Mucho antes de tener como gran herramienta pedagógica el mismísimo Estado nacional, el peronismo de izquierda ya era un experto en generar adulteraciones semánticas y en concebir imaginativos relatos: durante el exilio del General crearon una Evita apócrifa, un Perón socialista, un revisionismo maniqueo y unas utopías totalitarias llenas de palabras virtuosas; luego manejaron con prosa humanista y convincente todo el sentido de la posdictadura para que se olvidaran sus propios crímenes, y sobre todo para que el Movimiento Justicialista cerrara los ojos a sus sangrientas traiciones y no los expulsara, como pretendía su líder con el último aliento y con las armas humeantes. Toda esa farsa histórica quedó institucionalizada en las tres primeras gestiones kirchneristas, y así también se enseña bajo este cuarto gobierno en aulas, medios y espacios públicos.
La narrativa ha sido aggiornada con la palabra galvanizadora del momento, neoliberal, que significa en el diccionario militante: vendepatria, cipayo, egoísta, oligarca, cheto, “clase mierda” y continuador de las grandes dictaduras militares.
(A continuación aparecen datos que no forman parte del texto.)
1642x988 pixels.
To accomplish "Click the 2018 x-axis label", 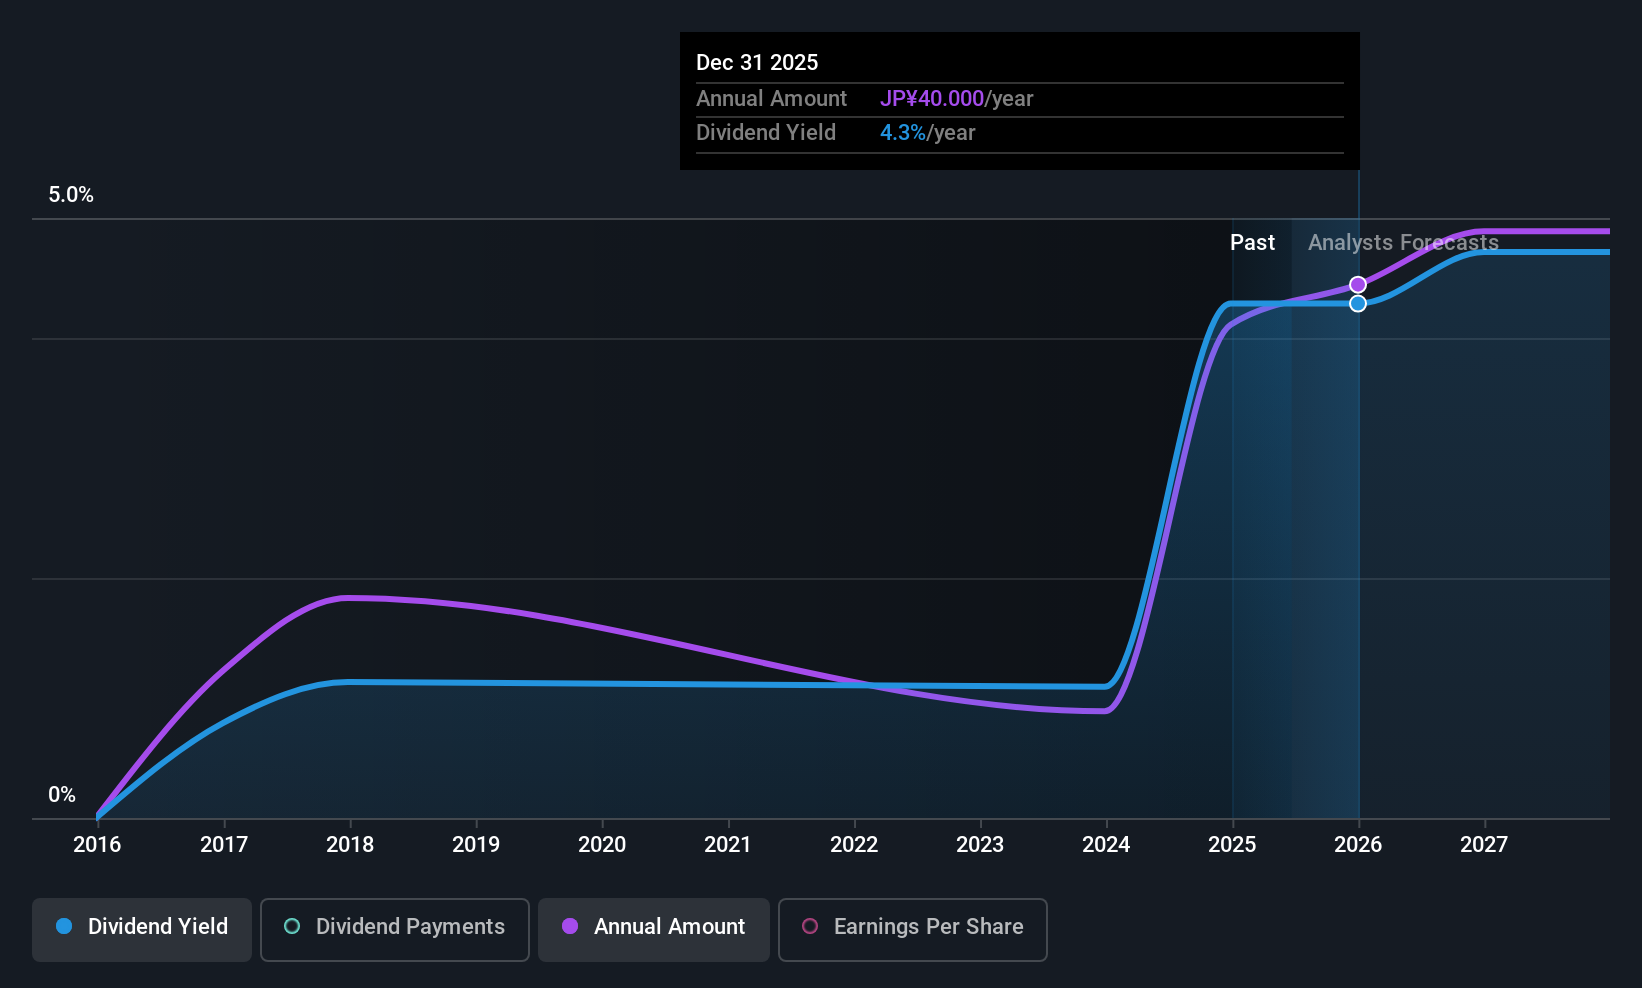I will coord(350,844).
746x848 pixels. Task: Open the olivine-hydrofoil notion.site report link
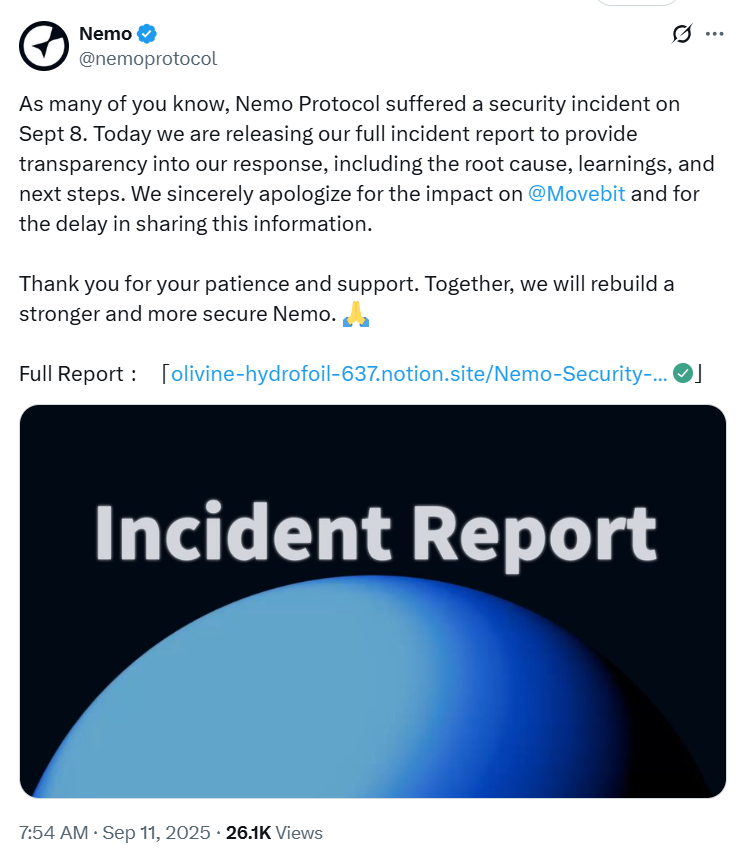(x=418, y=374)
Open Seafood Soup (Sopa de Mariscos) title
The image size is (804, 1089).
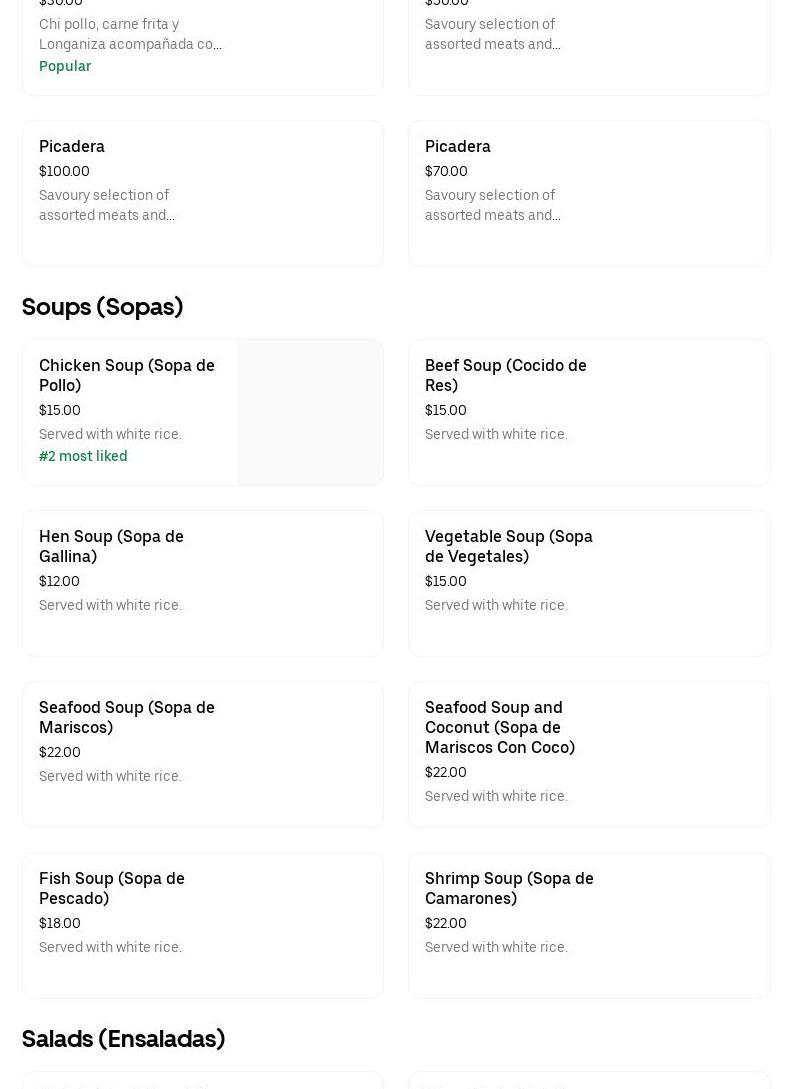pos(127,717)
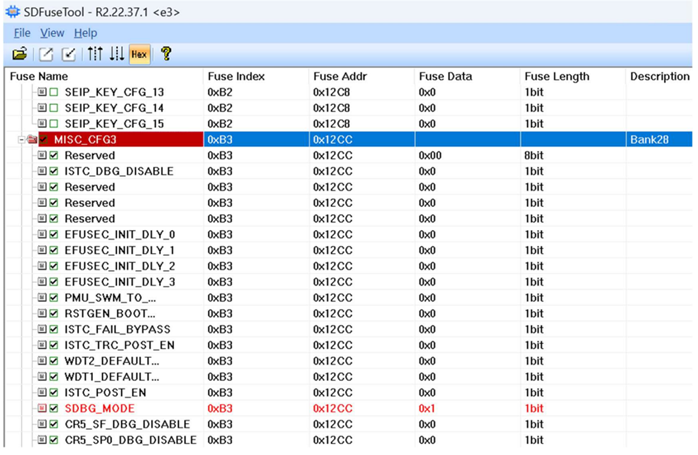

Si Macron, Merkel, Fernando Henrique Cardoso o Felipe González fueran argentinos, serían neoliberales irredentos, gorilas miserables e hijos ideológicos de Videla y Camps. Este cuento absurdo pero fascista, que estas semanas tuvo su versión más infame en una muestra de la ESMA, no se limita a ordenar de manera infantil una cronología de amigos y enemigos; también evidencia una serie de manipulaciones económicas y sociales que han operado sobre el inconsciente colectivo y que hoy aparecen nítidamente como las taras que nos trajeron hasta esta debacle. “Vivir con lo nuestro” era, por ejemplo, una hermosa consigna, pero al cabo de una larga era de aislamiento entusiasta y herméticos cepos aquí ya no hay quien viva.
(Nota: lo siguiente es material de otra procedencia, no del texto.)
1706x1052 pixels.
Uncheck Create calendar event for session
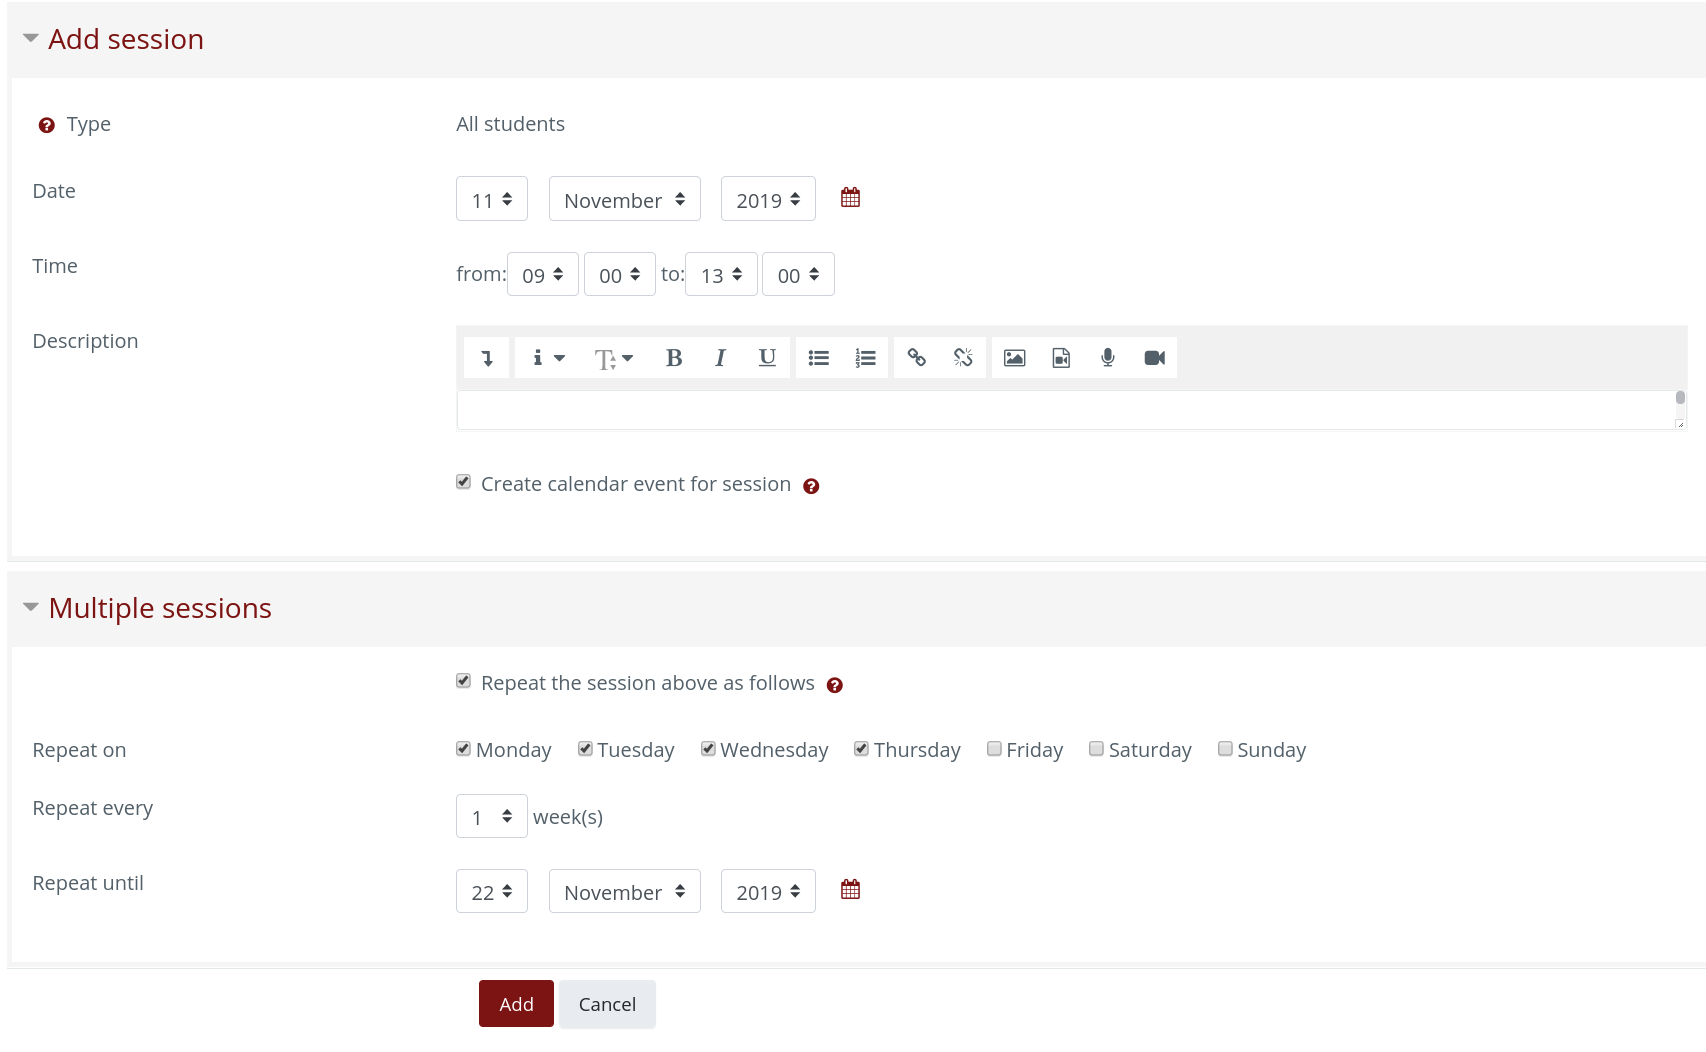464,482
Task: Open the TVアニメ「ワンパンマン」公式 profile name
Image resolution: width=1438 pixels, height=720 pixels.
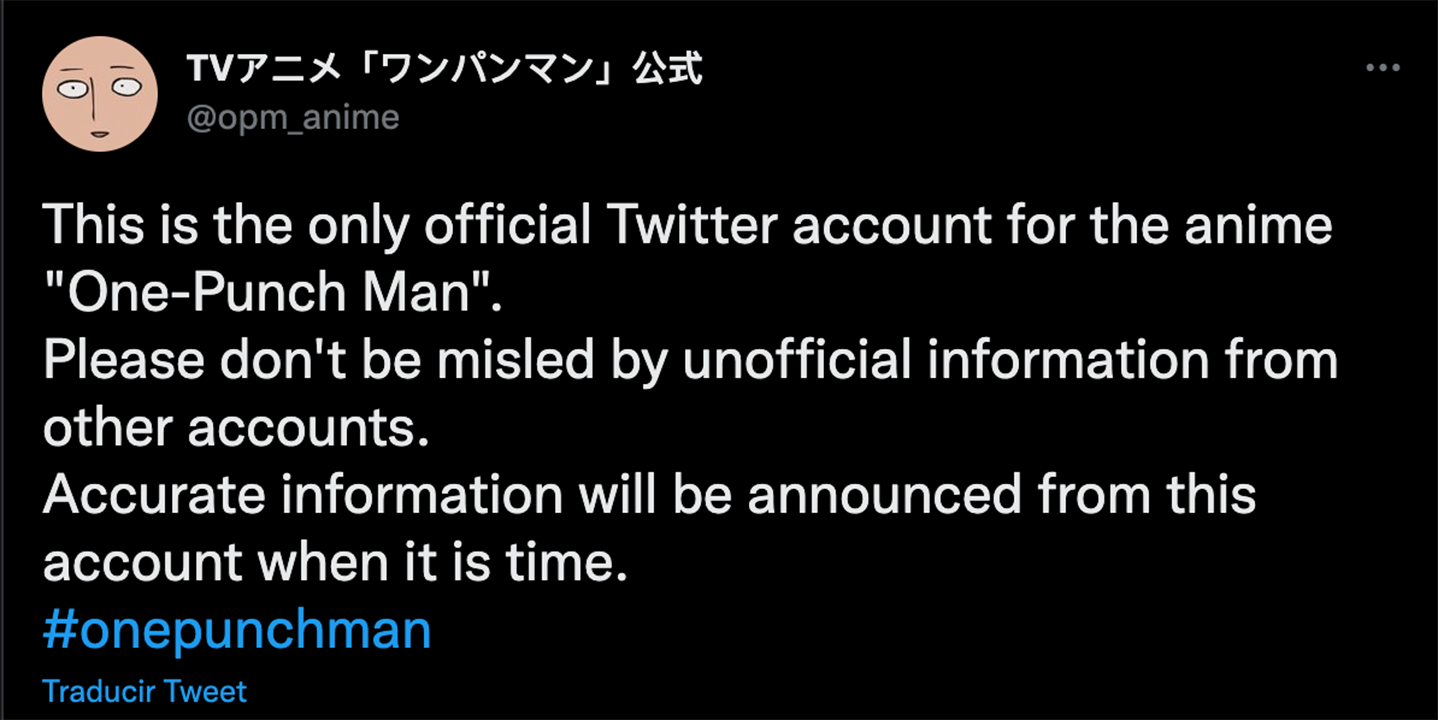Action: point(444,70)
En su neolengua, el kirchnerismo se ha promocionado como un conjunto de abnegados heraldos del pueblo con la sana obsesión de impulsar un “Estado presente”. Otro bello concepto. El resultado, sin embargo, es que han fabricado una administración pública ineficiente y turbia, y han defeccionado con ella de sus principales obligaciones, y que sus dirigentes más prominentes significativamente se atienden en sanatorios exclusivos, mandan a sus hijos a colegios caros y pernoctan en casas o departamentos suntuosos o en urbanizaciones con vigilancia privada. Es que el “sistema de salud inclusivo” es manejado desde arriba de manera desastrosa. La escuela estatal, que les entregaron “llave en mano” a los gremios del palo, apenas produce adoctrinamiento y deserciones, y ya ni siquiera garantiza una salida laboral: “La mayoría de los chicos que salen de allí con el secundario completo tienen baja capacidad de comprensión lectora, carecen de mínimas referencias organizacionales y muchas veces se quedan afuera de las convocatorias más simples y de los puestos más rasos”, explican con alarma empresarios y comerciantes de distintos rubros.
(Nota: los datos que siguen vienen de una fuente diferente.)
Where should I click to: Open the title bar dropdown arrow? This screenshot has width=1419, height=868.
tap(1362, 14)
Los kirchneristas también se presentan como “defensores de la producción” –qué noble causa–, pero sus acciones concretas en esta área consistieron en desalentar la inversión, hostigar y saquear al emprendedor, y devastar la cultura del trabajo mediante discursos según los cuales el progreso resulta sospechoso, el mérito es de derecha y los planes sociales, una fiesta y un derecho a perpetuidad: esta misma semana los más importantes referentes de la industria de la construcción revelaron que hay una fuerte demanda de mano de obra, pero que muchos albañiles no se presentan; prefieren el subsidio al empleo. Su gestión de seguridad, que se escuda en slogans políticamente correctos, ha desamparado a los sectores más vulnerables, convertido al delincuente en una víctima, desautorizado a la policía y excarcelado a presos peligrosos; ha asociado a los barrabravas –hoy punteros territoriales y matones al servicio de traficantes y políticos–, y ha habilitado en los hechos la penetración masiva del narco, que en las barriadas más pobres ocupa habitualmente el rol que el Estado dejó vacante. Todo en nombre de un progresismo que en verdad actúa como un mero conservadurismo popular, en una alianza inédita entre tilingos de Palermo Trotsky y pesados del PJ bonaerense, que sin querer han edificado un Estado-resignación: el habitante de los barrios más carenciados debe tener “orgullo villero” y el adicto debe “tomar poquito” y de la buena.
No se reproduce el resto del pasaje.